Saved entries:
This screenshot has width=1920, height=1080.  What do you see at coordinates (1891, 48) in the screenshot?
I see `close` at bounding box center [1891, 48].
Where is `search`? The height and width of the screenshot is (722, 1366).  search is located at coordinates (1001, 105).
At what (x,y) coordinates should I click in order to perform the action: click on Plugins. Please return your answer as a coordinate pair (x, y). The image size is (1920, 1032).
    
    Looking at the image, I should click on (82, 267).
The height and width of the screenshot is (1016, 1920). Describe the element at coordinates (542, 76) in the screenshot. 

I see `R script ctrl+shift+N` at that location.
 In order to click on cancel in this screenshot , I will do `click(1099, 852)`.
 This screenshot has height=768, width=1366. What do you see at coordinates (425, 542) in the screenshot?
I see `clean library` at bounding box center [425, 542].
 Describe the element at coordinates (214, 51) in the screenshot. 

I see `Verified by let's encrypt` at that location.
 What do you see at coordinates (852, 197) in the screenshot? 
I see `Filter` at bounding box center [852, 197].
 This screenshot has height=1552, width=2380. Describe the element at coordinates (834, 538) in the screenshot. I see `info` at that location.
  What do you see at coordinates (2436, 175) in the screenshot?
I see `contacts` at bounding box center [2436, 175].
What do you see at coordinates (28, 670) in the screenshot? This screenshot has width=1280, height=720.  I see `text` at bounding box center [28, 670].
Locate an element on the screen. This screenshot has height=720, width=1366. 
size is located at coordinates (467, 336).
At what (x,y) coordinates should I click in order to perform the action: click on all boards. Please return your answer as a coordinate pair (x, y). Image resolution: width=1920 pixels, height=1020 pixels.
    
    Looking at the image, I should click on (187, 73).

WRITTEN EXERCISE
Gather every line from the rows above that contains the string "Please", and copy each one out. Treat uppercase and lowercase as different.

COMPLETE OUTPUT
At what (x,y) coordinates should I click in order to perform the action: click on Plugins. Please return your answer as a coordinate pair (x, y). The image size is (1920, 1032).
At what (x,y) coordinates should I click in order to perform the action: click on all boards. Please return your answer as a coordinate pair (x, y). Image resolution: width=1920 pixels, height=1020 pixels.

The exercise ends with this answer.